Scottish Review : Scot of the Month

The
Canoe
Boy


Scot of the Month: Barbara Millar profiles Alastair Dunnett, one of Scotland’s greatest journalists, who was born 100 years ago this year

Mungo Dunnett waited until his father had died before he left Scotland to set up his management and marketing consultancy business on the south side of the border. ‘Dad was a great Scottish patriot,’ recalls Mungo. ‘Everything to do with Scotland was important to him. He turned down the opportunity to edit the Sunday Times because he would not leave Scotland. It would not have been right to have left while he was alive.’
     Mungo’s father was Sir Alastair Dunnett, revered and respected Scottish journalist and newspaper editor, but also great supporter of myriad Scottish educational and cultural bodies, serving, at various times, on the committees and boards of Pitlochry Festival Theatre, the National Trust for Scotland, the Scottish International Education Trust, the Scottish Tourist Board, Scottish Ballet, Scottish Opera and Scottish Television.
     Dunnett was born in Kilmacolm, Renfrewshire on Boxing Day 1908, into a family the paternal side of which hailed from Caithness, near Dunnet Head, the most northerly point in mainland Britain.

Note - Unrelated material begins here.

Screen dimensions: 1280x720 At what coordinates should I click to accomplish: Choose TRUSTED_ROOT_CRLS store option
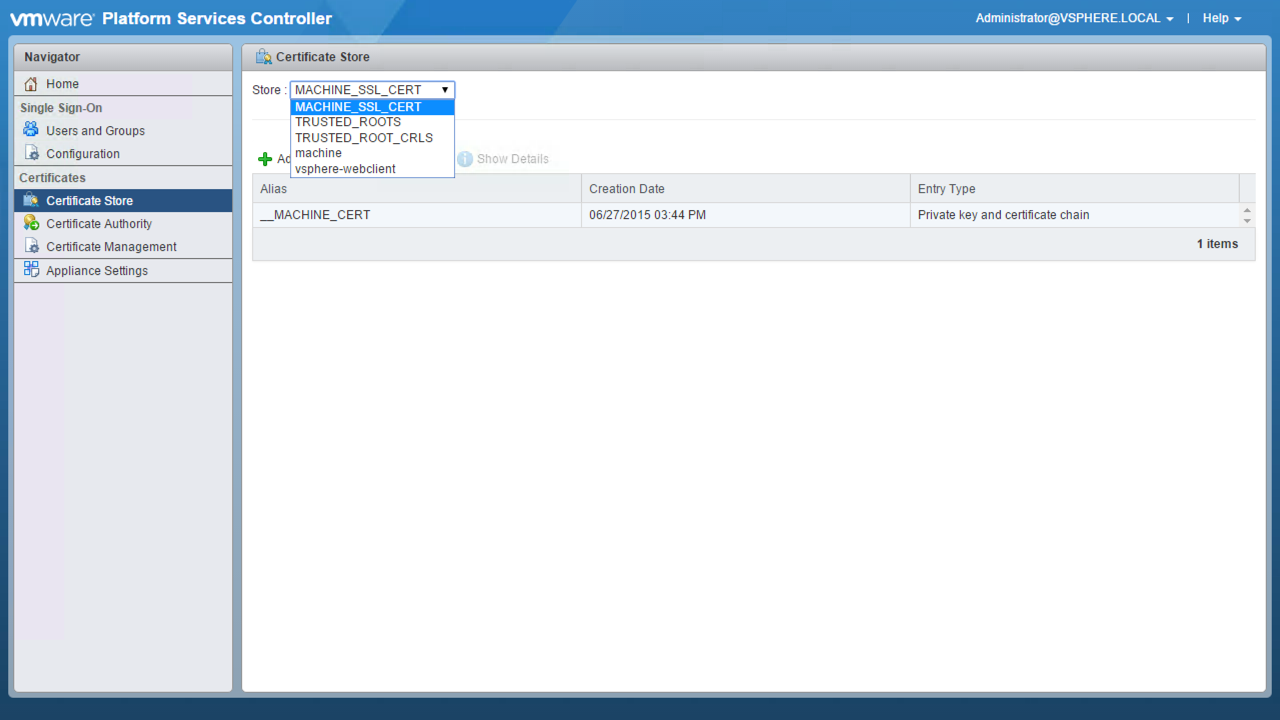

His father was a master baker, his mother Bel MacTavish came from a fishing family on Loch Fyne, which is where young Alastair spent the summers. ‘It was fairly miserable for him,’ says Mungo. ‘Everyone was very elderly and it was an austere, Presbyterian part of the country, with church twice on Sundays and the sermon given in English and Gaelic.’ But he was also brought up steeped in the historical, cultural and natural heritage of Scotland. ‘His view of the country was never the simplistic Braveheart vision but an intelligent perspective of Scotland’s role in the world and its contribution to it,’ adds Mungo. ‘This is also how my brother, Ninian, and I were brought up.’
     Dunnett went to Hillhead School in Glasgow but left when he was just 15, although his inspiring English teacher, George Menary, stirred in him a desire to write and become a journalist. His father, David, however, was an invalid, having been injured at an England versus Scotland international football match, when a wooden stand collapsed and his heart valves were crushed, so family finances dictated that Dunnett’s first job was with the Commercial Bank of Scotland. He found the work tedious, although he did win the prestigious Institute of Bankers’ annual essay competition with his submission on ‘The Art of Investment’.
     In 1933, with a friend James (Seumas) Adam, Dunnett launched a weekly magazine for Scottish boys called Claymore, which emphasised the physical and intellectual adventures to be had in Scotland. The magazine, however, was short-lived, folding because of financial difficulties, although many of the stories that had appeared in Claymore were given life again in Dunnett’s book ‘Treasure at Sonnach’, published in 1935. The two founders also decided to undertake an adventure themselves and set out in single-seat canoes from Bowling on the Clyde, attempting to canoe all the way to Stornoway on Lewis. They never made it as far as the Outer Hebrides, calling a halt to the escapade in Skye. But they not only earned some cash by writing despatches for the Daily Record, they also forever revelled in the soubriquet ‘The Canoe Boys’.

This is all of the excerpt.